Marshall Berman - 'All That Is Solid Melts Into Air' The Experience of Modernity


We were asked to read the chapters on Goethe’s Faust from ‘All That Is Solid Melts Into Air’ by Marshall Berman. Berman tells and analyses the story of Faust. Faust is successful, intelligent man, who has achieved a lot. But he is unhappy with the way he is moving through life, and doesn’t feel that he fits into the society around him, and so he secludes himself from it.

‘The further his mind has expanded, the deeper his sensitivity has grown, the more he has isolated himself, and the more impoverished have become his relationships to life outside – to other people, to nature, even to his own needs and active powers. His culture has developed by detaching itself from the totality of life.’ He is a prisoner of his own mind.

He is briefly given hope to joining the old world that he has detached himself from as he hears the church bells ring, and he is taken back to his childhood, but this satisfaction soon passes. He realises that he has to participate in society in a way that allows his ambitions and spirit to not be restricted as it was before. In order to do this he makes a pact with the devil.

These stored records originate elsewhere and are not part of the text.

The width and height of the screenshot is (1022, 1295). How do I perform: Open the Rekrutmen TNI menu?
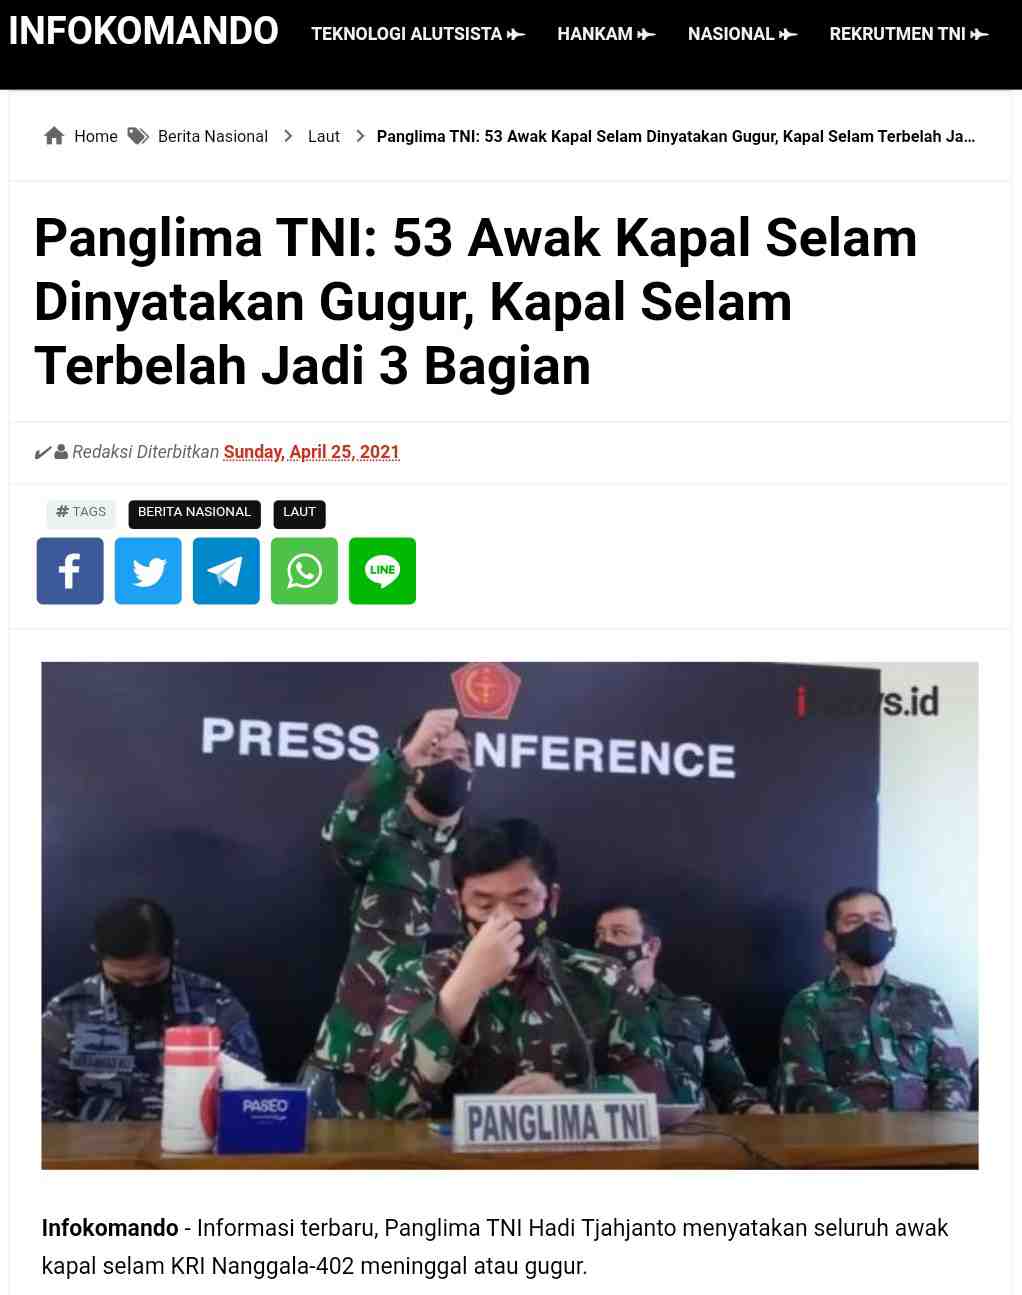coord(908,34)
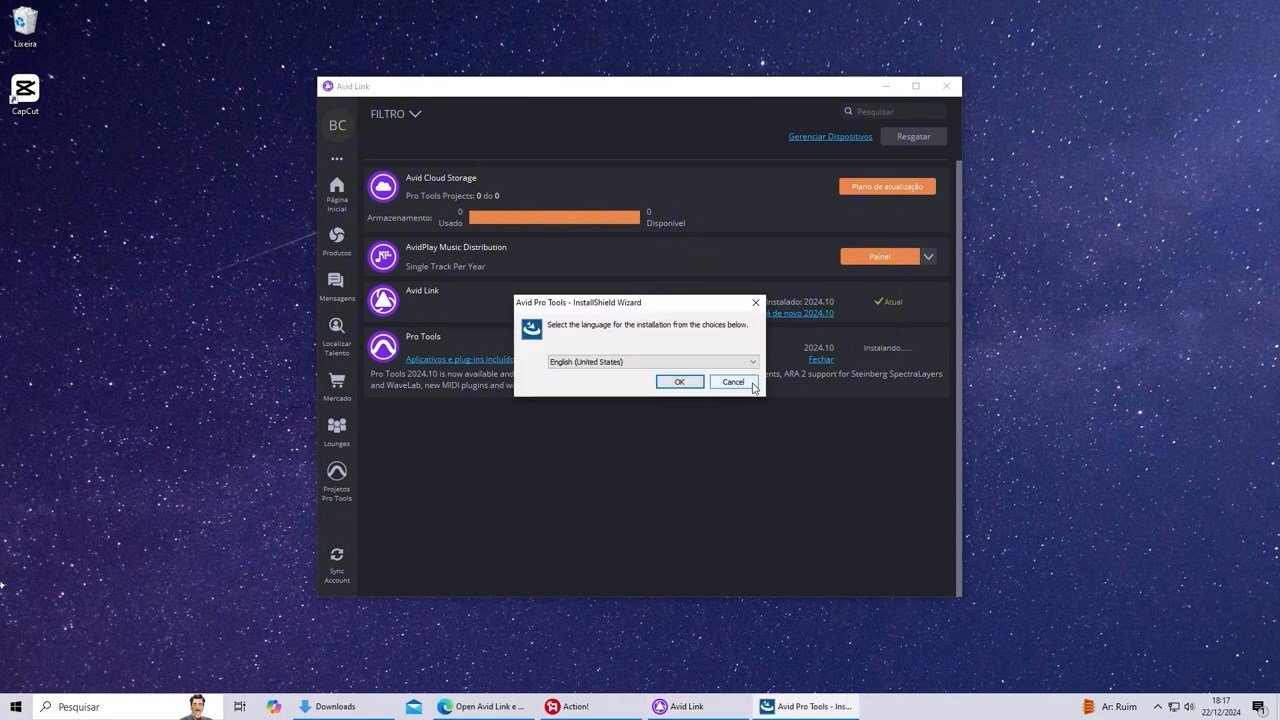Open the Gerenciar Dispositivos link
Screen dimensions: 1280x720
[830, 137]
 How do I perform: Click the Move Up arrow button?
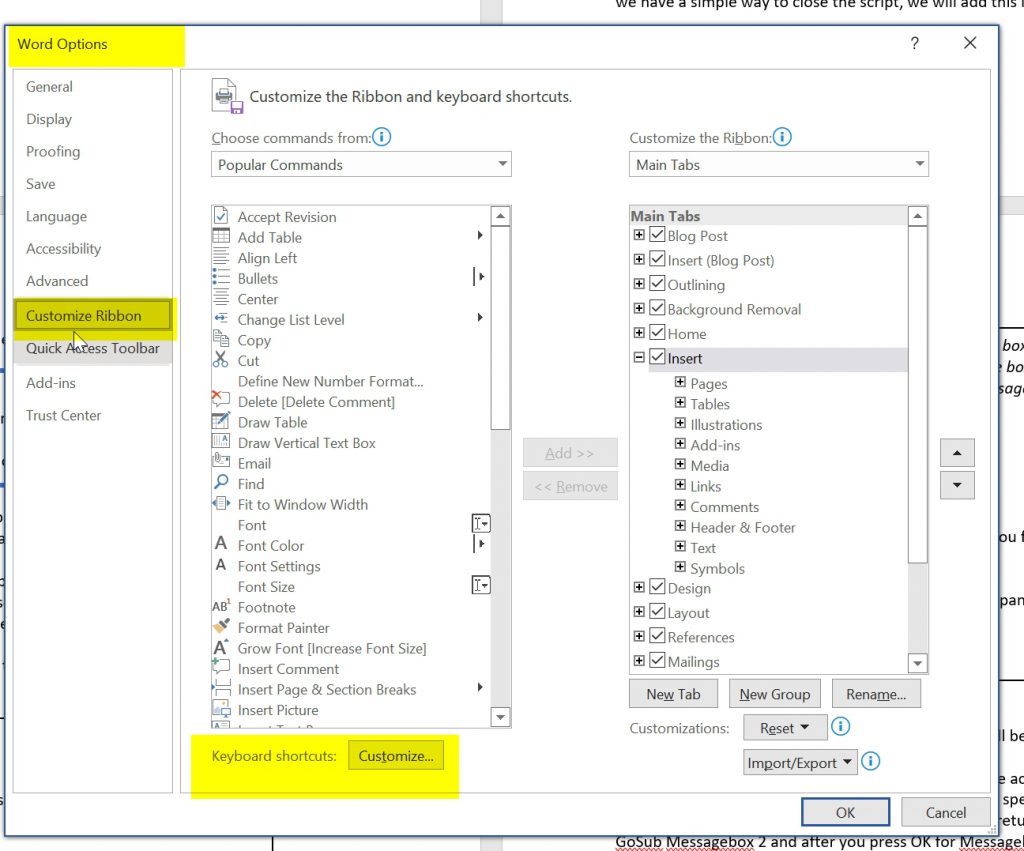[x=957, y=453]
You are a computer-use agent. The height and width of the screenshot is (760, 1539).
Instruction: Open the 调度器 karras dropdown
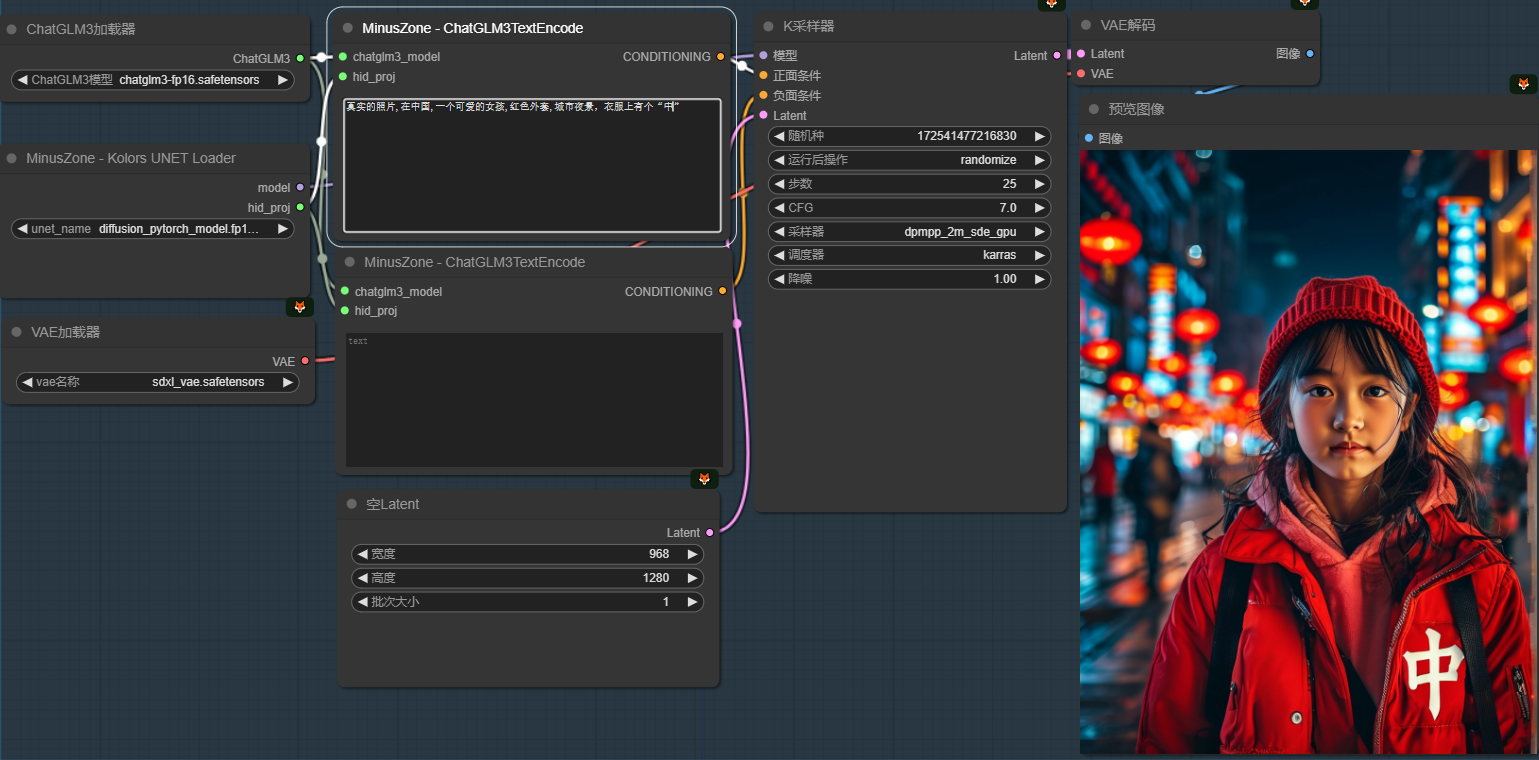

His pact with the devil enables him to seduce Gretchen, a girl who symbolises innocence and world of his childhood. However, as she personally develops, she looses her innocence, and Faust looses the girl that he fell in love with.

Faust goes on to involve himself with society by becoming a leader, who through politics, develops society in the direction he wants, but this thirst for development is all-encompassing, and with it, Faust looses complete control of what he is doing by unknowingly killing an innocent couple who represent the goodness in the past. Faust is saved from hell, because of his commitment and continuous striving for development to improve the world around him.

There is a lot to learnt from this story and I think that I will come back to it and probably realise a few more important messages each time I read it, Berman certainly makes it clear in the way he breaks it down.

After reading this text, along with all of the others so far in this course, I feel that development must happen. We must keep moving forward but not disregard what has happened in the past. We must learn from everything that has happened to us, the good and the bad, and use this knowledge to move forward again. There will be mistakes made along the way, but the attempt to move forward is more important than this. It is better to do this than to not try and to not take risks. The past means a lot to everyone, if we loose sight of the things that we love about the past, we could loose sight of the part of ourselves that helped us become who we are today.

We must not see ourselves moving forward in an attempt to eventually arrive at our destination and then stop. Going back to Eagleton’s ‘After Theory’, we must not settle. We cannot expect to be presented with the answers that will solve every problem, so we must be prepared to accept that we will constantly have to think in new ways to deal with new issues.

As said earlier, this text shows that we can be torn between two different worlds – one which holds onto the past in a nostalgic way, and one which is moving forward from this first world into something different. In this process of development, we must never stop, and we must never loose sight of where we have come from.